Task prompt - If a line of the records contains the string "view", copy it out.

Excerpted records -
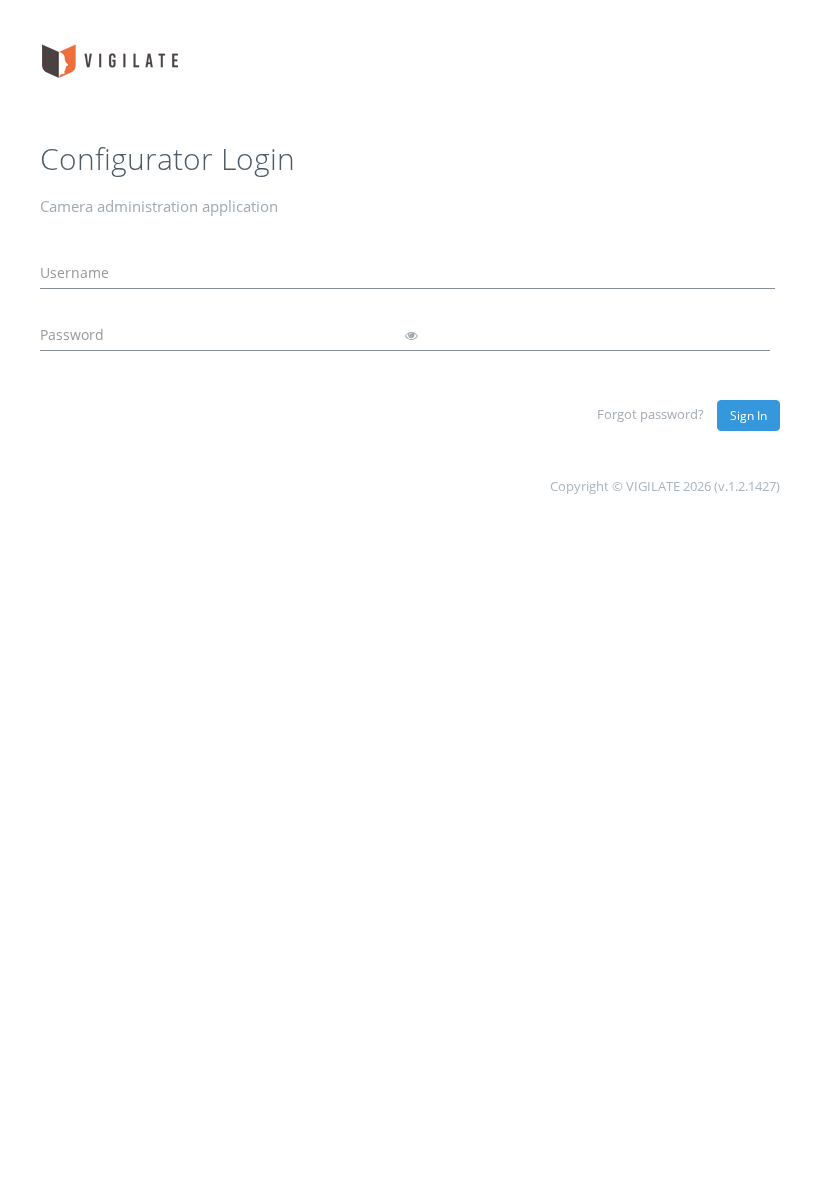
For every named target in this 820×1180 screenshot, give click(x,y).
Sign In (748, 415)
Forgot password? (650, 414)
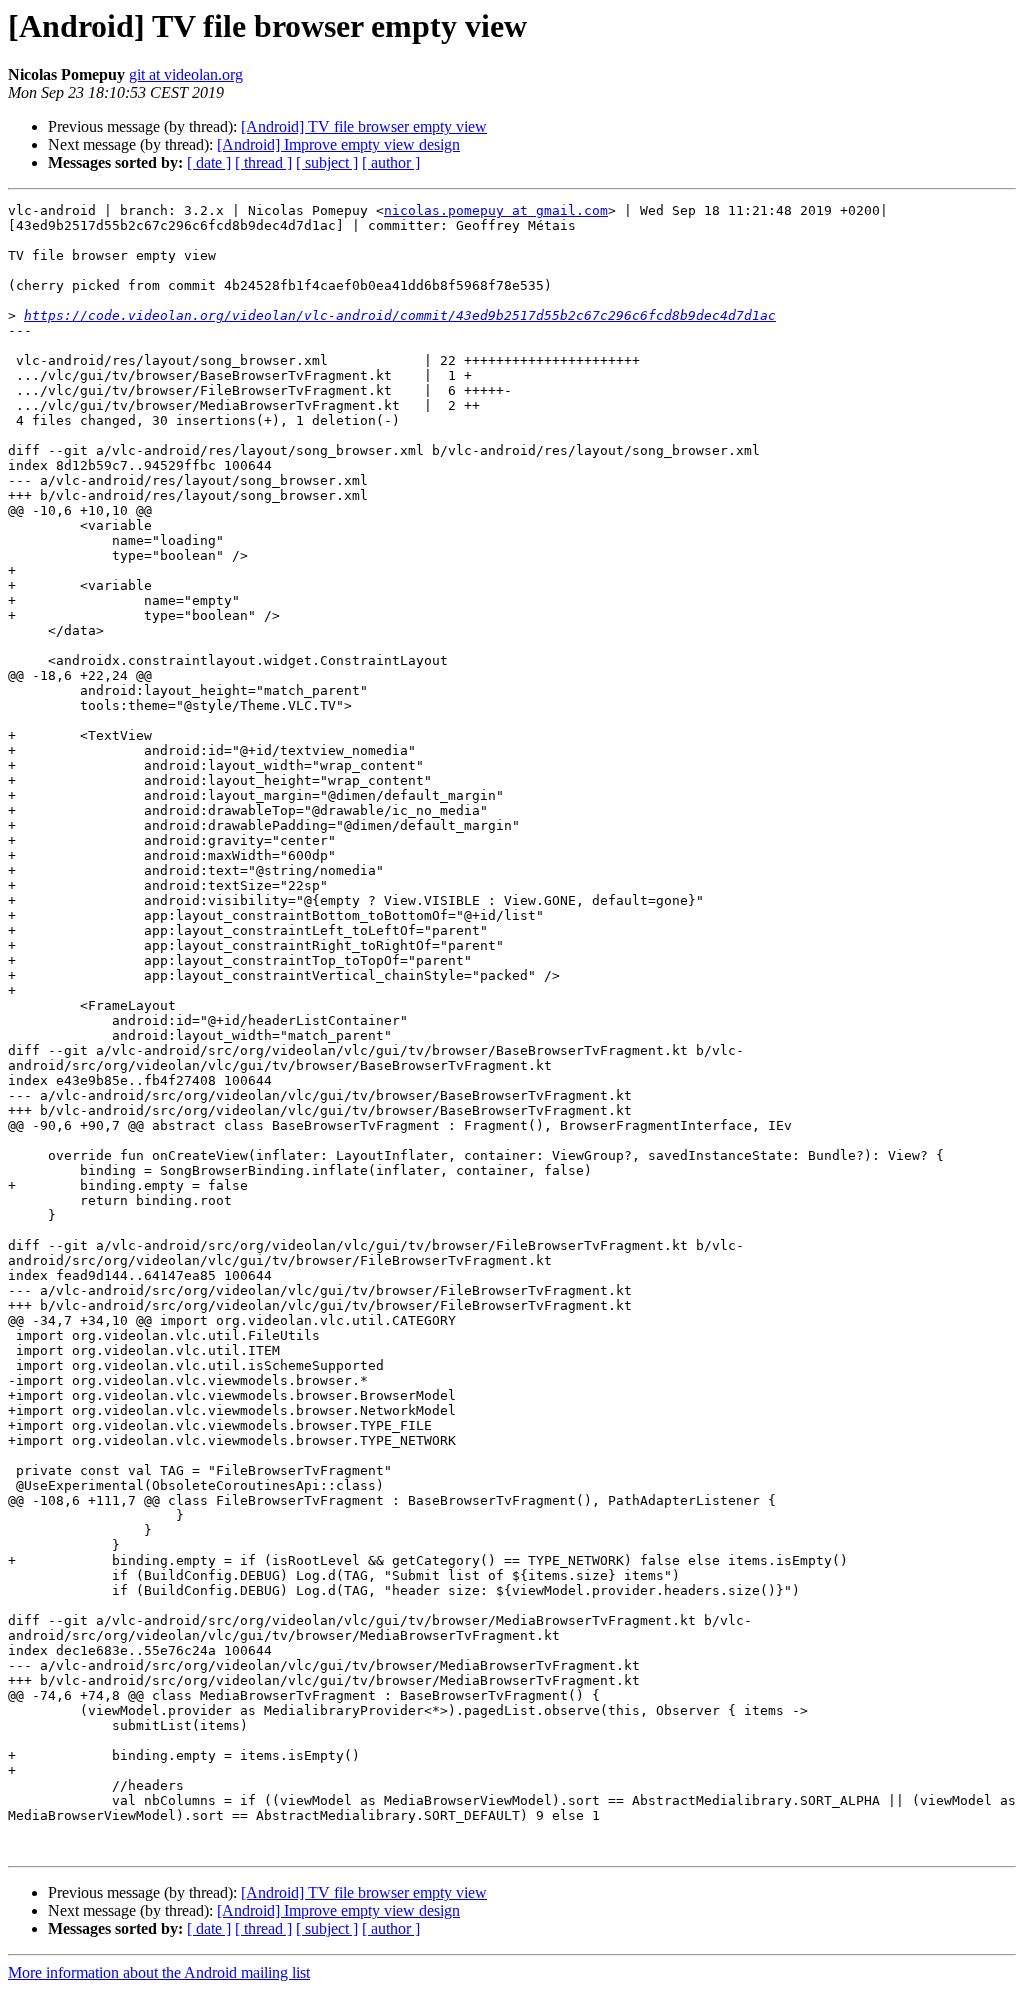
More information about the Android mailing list (159, 1972)
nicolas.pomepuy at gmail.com (496, 210)
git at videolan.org (186, 74)
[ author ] (391, 162)
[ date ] (209, 162)
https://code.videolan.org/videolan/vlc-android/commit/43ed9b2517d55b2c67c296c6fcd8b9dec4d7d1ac (400, 315)
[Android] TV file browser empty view (364, 126)
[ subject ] (327, 162)
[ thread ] (263, 162)
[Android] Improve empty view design (338, 144)
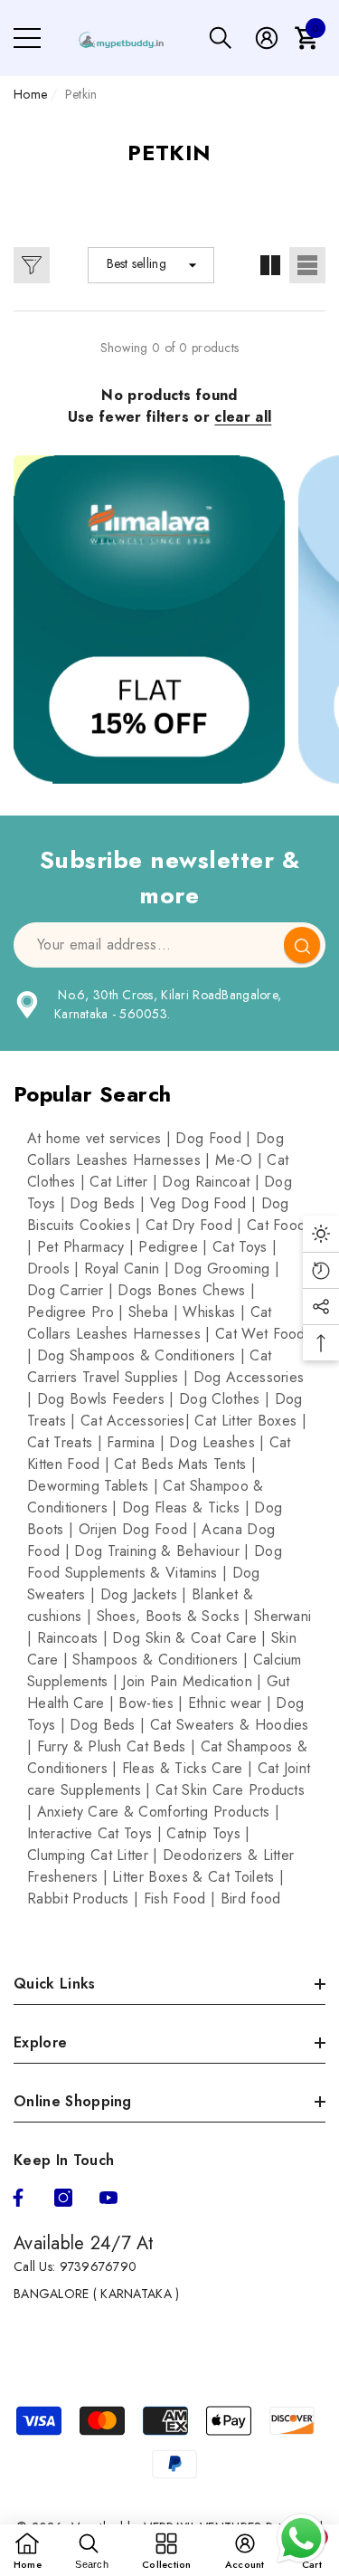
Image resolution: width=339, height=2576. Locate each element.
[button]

Solution to this problem -
[Android] TV file browser empty view (364, 126)
[Android] Improve empty view design (338, 144)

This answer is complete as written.